Map / Reduce – A visual explanation

time to read 5 min | 889 words

Map/Reduce is a term commonly thrown about these days, in essence, it is just a way to take a big task and divide it into discrete tasks that can be done in parallel. A common use case for Map/Reduce is in document database, which is why I found myself thinking deeply about this.

Let us say that we have a set of documents with the following form:

{
  "type": "post",
  "name": "Raven's Map/Reduce functionality",
  "blog_id": 1342,
  "post_id": 29293921,
  "tags": ["raven", "nosql"],
  "post_content": "<p>...</p>",
  "comments": [
    { 
      "source_ip": '124.2.21.2',
      "author": "martin",
      "text": "..."
  }]
}

And we want to answer a question over more than a single document. That sort of operation requires us to use aggregation, and over large amount of data, that is best done using Map/Reduce, to split the work.

Map / Reduce is just a pair of functions, operating over a list of data. In C#, LInq actually gives us a great chance to do things in a way that make it very easy to understand and work with. Let us say that we want to be about to get a count of comments per blog. We can do that using the following Map / Reduce queries:

from post in docs.posts
select new {
  post.blog_id, 
  comments_length = comments.length 
  };

from agg in results
group agg by agg.key into g
select new { 
  agg.blog_id, 
  comments_length = g.Sum(x=>x.comments_length) 
  };

There are a couple of things to note here:

The first query is the map query, it maps the input document into the final format.
The second query is the reduce query, it operates over a set of results and produces an answer.
Note that the reduce query must return its result in the same format that it received it, why will be explained shortly.
The first value in the result is the key, which is what we are aggregating on (think the group by clause in SQL).

Let us see how this works, we start by applying the map query to the set of documents that we have, producing this output:

The next step is to start reducing the results, in real Map/Reduce algorithms, we partition the original input, and work toward the final result. In this case, imagine that the output of the first step was divided into groups of 3 (so 4 groups overall), and then the reduce query was applied to it, giving us:

You can see why it was called reduce, for every batch, we apply a sum by blog_id to get a new Total Comments value. We started with 11 rows, and we ended up with just 10. That is where it gets interesting, because we are still not done, we can still reduce the data further.
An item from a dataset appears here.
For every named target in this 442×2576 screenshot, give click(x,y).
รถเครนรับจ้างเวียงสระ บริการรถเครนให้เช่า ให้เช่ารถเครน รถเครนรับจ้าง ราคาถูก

This is what we do in the third step, reducing the data further still. That is why the input & output format of the reduce query must match, we will feed the output of several the reduce queries as the input of a new one. You can also see that now we moved from having 10 rows to have just 7.

And the final step is:

And now we are done, we can't reduce the data any further because all the keys are unique.

There is another interesting property of Map / Reduce, let us say that I just added a comment to a post, that would obviously invalidate the results of the query, right?

Well, yes, but not all of them. Assuming that I added a comment to the post whose id is 10, what would I need to do to recalculate the right result?

Map Doc #10 again
Reduce Step 2, Batch #3 again
Reduce Step 3, Batch #1 again
Reduce Step 4

What is important is that I did not have to touch quite a bit of the data, making the recalculation effort far cheaper than it would be otherwise.

And that is (more or less) the notion of Map / Reduce.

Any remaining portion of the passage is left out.